About this task: Every line of the listing below needs to be reproduced exactly.
• • •
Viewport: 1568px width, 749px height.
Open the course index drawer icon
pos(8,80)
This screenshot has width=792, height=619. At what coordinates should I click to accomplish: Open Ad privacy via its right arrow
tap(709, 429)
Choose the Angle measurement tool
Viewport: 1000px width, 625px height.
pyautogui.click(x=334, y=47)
• • •
Result:
Viewport: 1568px width, 749px height.
Open the course index drawer icon
pos(8,80)
This screenshot has width=792, height=619. At what coordinates should I click to accomplish: Open Ad privacy via its right arrow
tap(709, 429)
Choose the Angle measurement tool
Viewport: 1000px width, 625px height.
pyautogui.click(x=334, y=47)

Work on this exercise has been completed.